Self/less Social CineMarter

Directed by Tarsem Singh. Produced by Ram Bergman, Peter Schlessel, and James D. Stern. Written by David Pastor and Àlex Pastor. Release date: July 10, 2015.

Self/less is another one of those movies that has a premise worth exploring, but one that decides to forego exploring that premise in favor of a generic action-chase movie. Here is a film in which a man’s mind can be transferred into the body of another, and yet very little of interest is done with it. There’s limitless potential here, and yet all we get is Ryan Reynolds running around and either chasing bad guys or being chased by them.

The character that eventually gets played by Ryan Reynolds is named Damian. He starts off as Ben Kingsley, as an older businessman who is a few months away from succumbing to the cancer currently plaguing his body. He turns to Albright (Matthew Goode), the man who has perfected this mind-swapping technology. His new body is lab-grown, he’s told, and soon enough, he wakes up in the body of Ryan Reynolds. But things aren’t exactly as they appear, as Damian soon begins experiencing hallucinations that feel more like memories, he has to continually popping pills that are only given to him a week at a time, and he’s constantly being monitored by Albright’s staff. Something is amiss, and if you’ve already guessed that the “amiss” part is Albright and his company, it’s almost like you’ve watched a single sci-fi movie in your lifetime. Congratulations.

Self/less CineMarter #1

The result is what you’d get if you mixed In Time and Source Code, unfortunately taking on the lack of quality from the former and only really stealing the primary moral dilemma from the latter, but providing a much simpler solution. What results is a movie that sees its protagonist engage in several shootouts and fist fights with nameless villains, all while preaching to us its message, which essentially amounts to “do not steal the body of someone else with your mind.” You know, just in case that comes up in your day-to-day life. That’s all this “high-minded” film has to tell us, and it’s the only thing it does with its premise.

Self/less has been directed by Tarsem Singh, a name you may recognize from films like Immortals, Mirror Mirror, and The Cell. What those films had in common was an impressive visual style that made them stand out from their contemporaries. Self/less, meanwhile, is about as bland as bland can be, pretty much from start to finish. I wouldn’t have been able to tell this is a Singh film, and that’s about the one thing that I expect to be able to do when watching one. Sure, none of those movies are great, but their visuals almost make them worthwhile. Self/less can’t even claim that. Does it have any redeeming features?

It’s generic from start to finish, sure, but it’s not like it’s ever truly boring.

Well, it’s not a painful watch. It’s generic from start to finish, sure, but it’s not like it’s ever truly boring. You know where it’s going as soon as it begins, and you’ve seen all of these shootouts and fights before, but none of it is incompetently bad. If you’re watching your first movie, it’ll probably even be exciting! For most people, it’ll just be a thing. You’ll watch it, it’ll give you a bit of entertainment for a couple of hours, and then it’ll exit your mind without leaving an impression. That’s enough for some people. Given the rest of the trash in cinemas this weekend, Self/less is probably the best you’re going to be able to do anyway.

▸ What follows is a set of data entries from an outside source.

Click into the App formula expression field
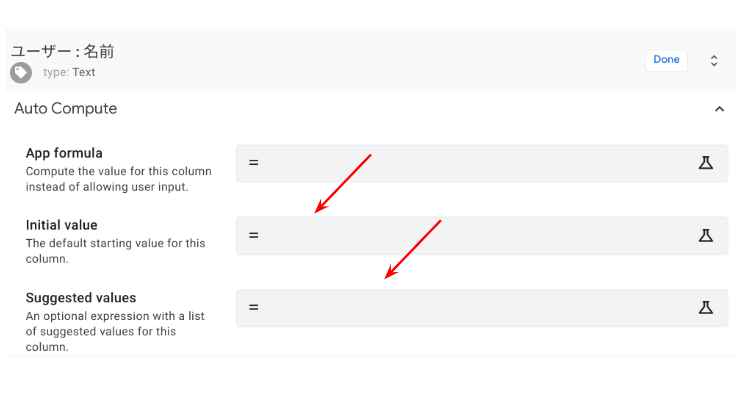The height and width of the screenshot is (398, 740). (482, 163)
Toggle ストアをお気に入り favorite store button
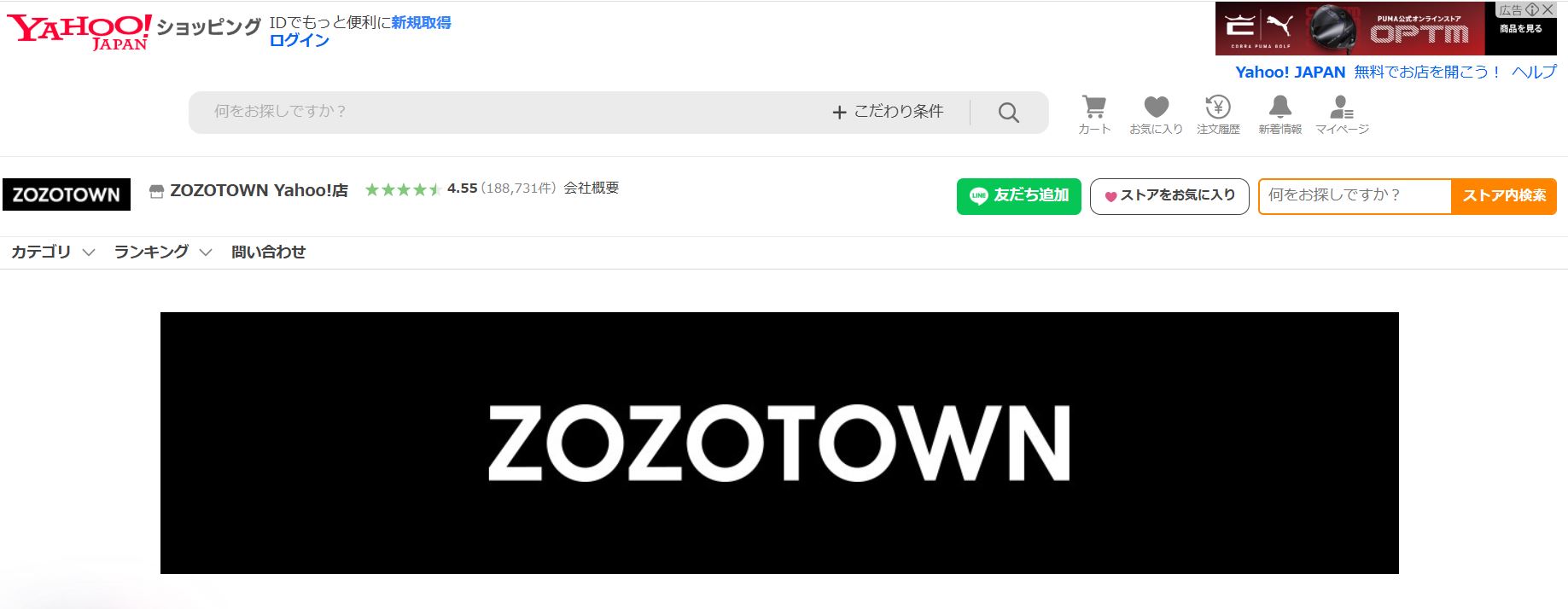Viewport: 1568px width, 609px height. tap(1169, 196)
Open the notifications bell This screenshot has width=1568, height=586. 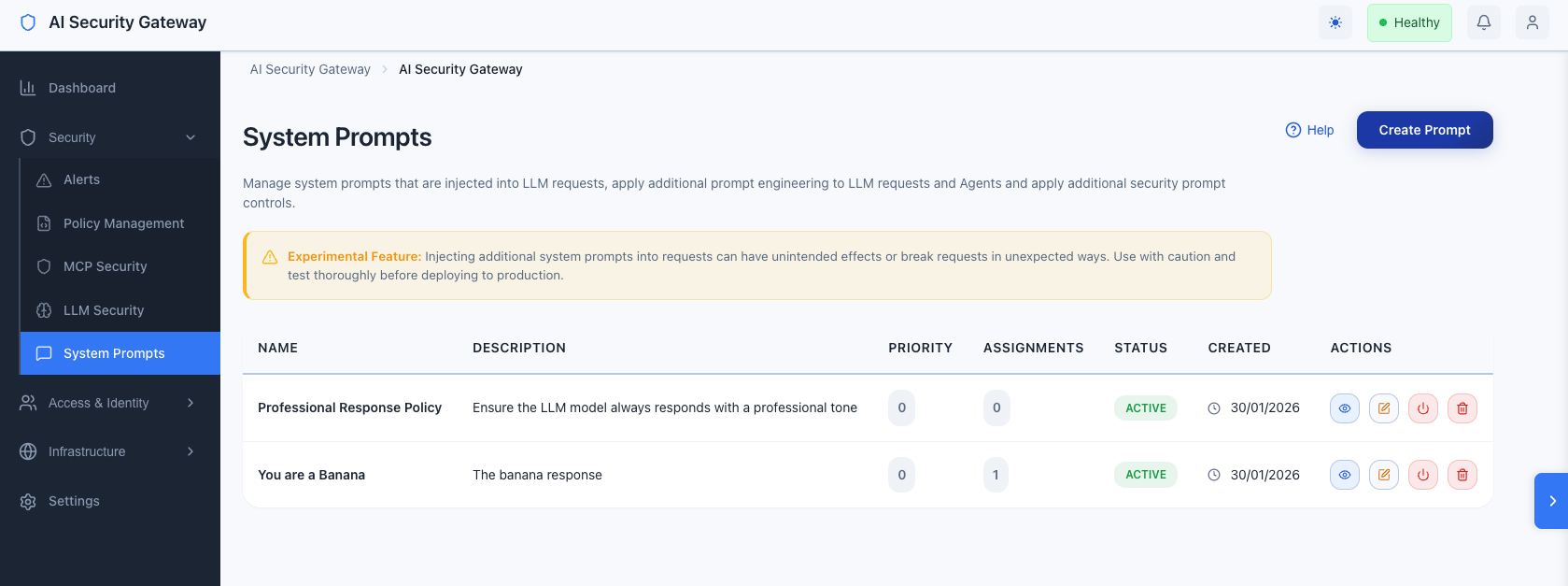1484,22
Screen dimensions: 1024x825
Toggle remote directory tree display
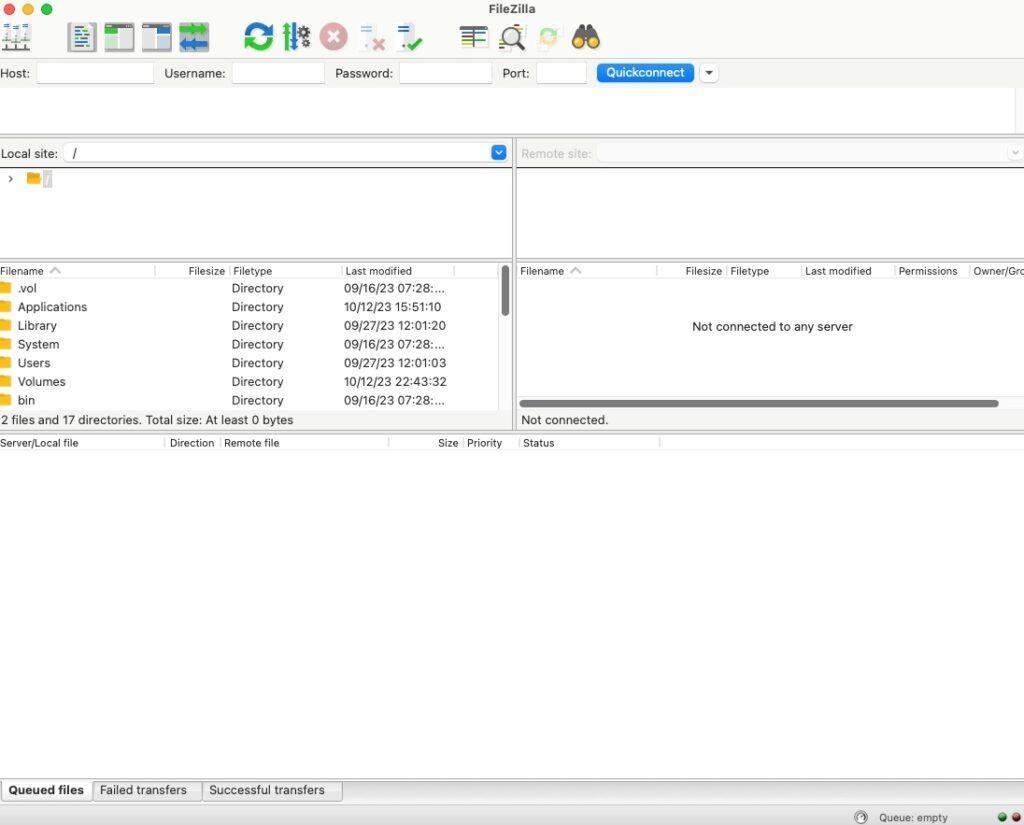157,37
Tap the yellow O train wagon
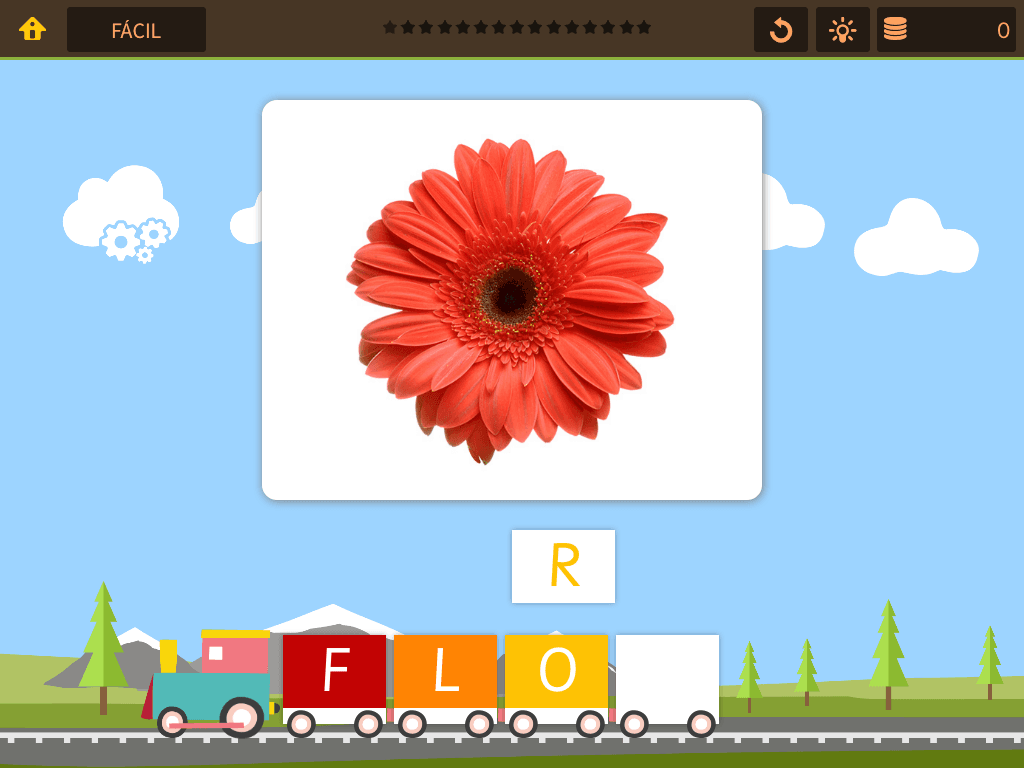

Ryan Reynolds can’t seem to catch a break when it comes to leading or having a supporting role in action movies. If Self/less was his attempt to reestablish himself as an action star, it’s not a successful one. It’s not even that his performance is particularly bad – it’s bland, but that hasn’t stopped lots of action heroes – it’s just that the film doesn’t do much for him. He gets to shoot guns and get in a fistfight or two, but since it’s all so generic, you begin to figure anyone could have been in the role.

Ben Kingsley is wasted in a role that only lasts about fifteen minutes. Matthew Goode plays an emotionless scientist relatively well, but like Kingsley has little to do. Supporting roles go to Natalie Martinez, Victor Garber, and Michelle Dockery – although you’d have to look up their characters’ names for yourself, as there’s so little to any of these people that they don’t register enough to be memorable.

Self/less comes across as a disappointment. It has a strong premise, but wastes it. It has a visually dynamic director, but doesn’t showcase his talents. It has good actors, but doesn’t give them much to do. What looks good on paper doesn’t always translate to the big screen. That’s why we actually make the movies instead of just listing elements on a sheet and imagining them.

Bottom Line: Self/less could have been an interesting sci-fi movie, but ultimately gets our hopes up just to shut them down.

Recommendation: Those starved for sci-fi of any variety might find something to like, but most will be best to avoid it in order to stop themselves from getting frustrated with its wasted potential.